Dereck Chisora and David Haye’s press conference punch-up is a world away from the noble art of boxing former fighter and promoter Ron Gray has known all his life, writes Enda Mullen
Anyone involved in boxing in Britain is sure to know Ron Gray.
The Cannock-based businessman has a lifelong association with the sport that began as a promising young boxer, who turned professional at the age of just 16.
He was a fighter on the bill of both title fights between Muhammad Ali and Henry Cooper in 1963 and 1966 and he went on to enjoy a successful career as a manager and promoter.
This year his company, Grays Promotions, celebrates 38 years in business and while Mr Gray admits he is enjoying being involved as much as ever, the fracas between Dereck Chisora and David Haye at the weekend left more than a bad taste in his mouth.
“It was disgraceful,” he said, “they disgraced British boxing.
“Think of the years of Henry Cooper and other people building up the boxing game and giving it a good name – and two people like that can lose it over a weekend.
“They should definitely be banned and I would stop every penny of Chisora’s money.
“They should give the manager his 25 per cent, as he hasn’t done anything wrong, and the 75 per cent that’s left should be given to the Boxing Board Benevolent Fund to do good out of the bad to help ex-boxers in bad times. He should end up with nothing and shouldn’t be allowed to box again.”
Mr Gray is equally damning of Haye for his part in the debacle.
“The other fellow shouldn’t even have been there,” he said. “All he was doing there was promoting himself and he aggravated Chisora with his comments. You want an impartial view commentating and that was diabolical.
“I know they can’t do much to him as he doesn’t hold a licence but they could put a massive fine on so if he does apply for it again he has to pay it.
“But Chisora is a loose cannon and I think it is going to happen every time he fights.
“I don’t think the boxing game needs that. It needs champions that young people can look up to like Muhammad Ali and Henry Cooper.”
Mr Gray has fond memories of both Ali and Cooper, though he feels Ali was treated appallingly by his home country.
”I remember meeting Ali a few times and he was lovely,” he said.
“But he went back home as an Olympic champion and was turned out of a restaurant.
“The US was the most powerful country in the world yet they were still living like that – it was disgraceful. He could come to this country, walk wherever he wanted to and do whatever he wanted to.
“But who knows, he might have been president today if his health hadn’t deteriorated.
“He made boxing. People go on about Tyson but he would have destroyed him – he wouldn’t even have hit him. Tyson never did it for me. He was a great fighter but in a poor era. You know what they say, ‘in the land of the blind the man with one eye is king’.”
Following his own boxing career Mr Gray went into management and promoting.
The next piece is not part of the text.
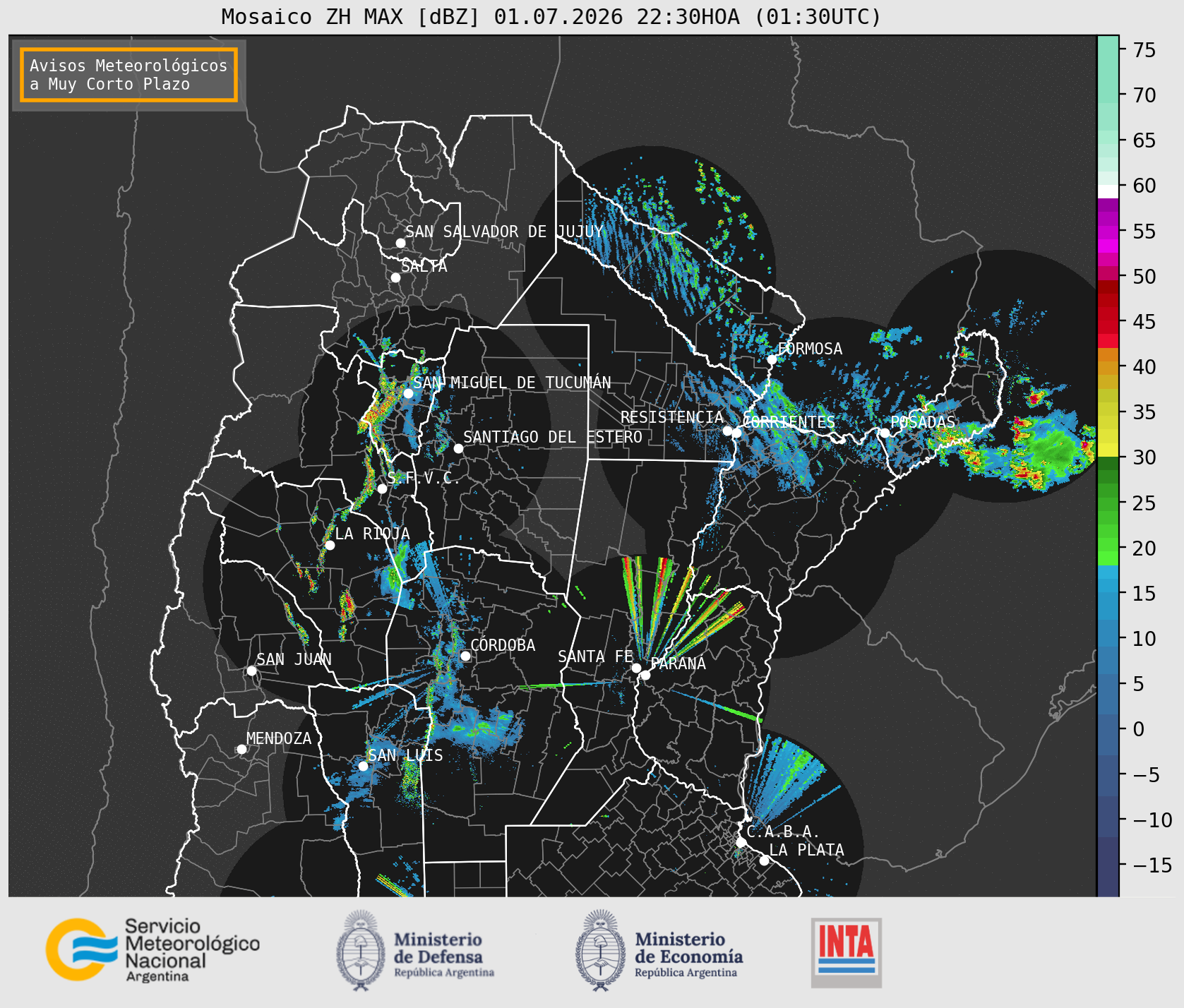
Task: Click the San Juan city marker dot
Action: (251, 671)
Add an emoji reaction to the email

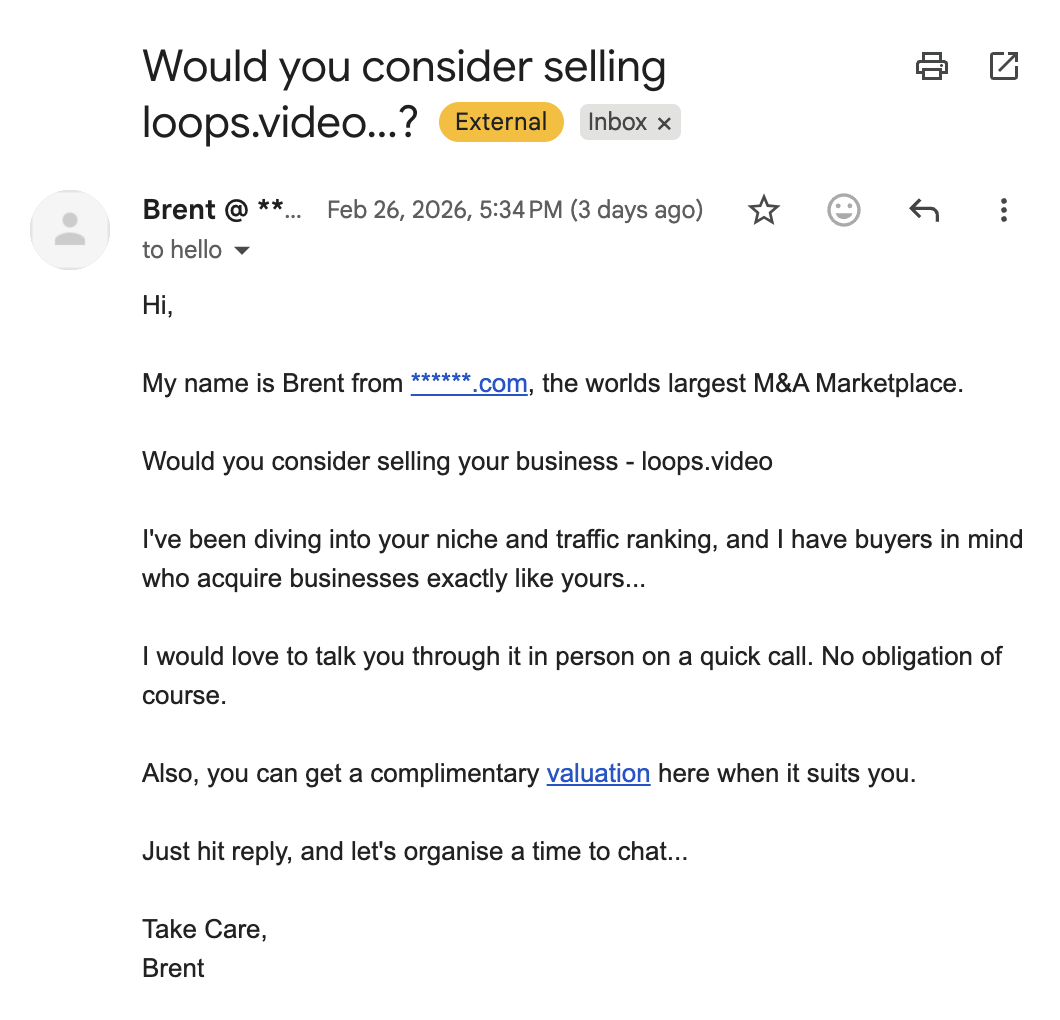coord(844,210)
At various stages he had the biggest stable of fighters in the Midlands, managed a fighter at every weight and managed Pat Cowdell for a world title fight.
He has also been involved in promoting fights featuring some of the world’s greats including Nigel Benn, Alan Minto, Frank Bruno, Tim Witherspoon and Joe Bugner.
These days Grays Promotions concentrates on organising corporate sporting lunches for businessmen. “I had an angina attack and had to have a stent fitted, so after 25 years promoting I thought I’d better leave it to the younger fellows,” said Mr Gray.
The Gentlemen’s Friday Club, which takes place four times a year at Birmingham’s Novotel Hotel is invariably a sell-out way in advance. The events feature a well-known speaker from the sporting world, usually connected with boxing but sometimes football or another sport, as well as a comedian.
These days Mr Gray is helped by his son Steve, who joined the business in 2000 as part of a drive to target the business community.
Steve Gray said: “It’s about networking and we get all different kinds of companies, from blue chip to family-owned companies. We’re bringing Midlands businesses together – that’s the idea of the show and we get people from Wolverhampton, Cannock, Birmingham, Redditch and all over the Black Country.
“Recent speakers we’ve had include Glenn McRory, Frank Worthington and former Wolves player Steve Kindon. They talk about their careers and tell a few stories.
“Some are extremely serious, some really funny and some tell it from the heart.
“As soon as the show is over people generally book for the next show and we only have about three tables left to sell – in today’s world that’s wonderful.”
The next event on March 9 features boxing legend Dave ‘Boy’ Green. The occasion is again being sponsored by West Bromwich-based Reliant Windows, a firm which has an association with Grays stretching back 25 years.
Reflecting on a life in boxing Mr Gray added: “I’ve had some wonderful times and been all over the world with boxing.
“Boxing today is just like any sport though. People seemed more reliable years ago and they also wanted to do it. Today it’s all “how much?”.
“I’m still dealing with people I did when I started so I mustn’t have been too bad to people.”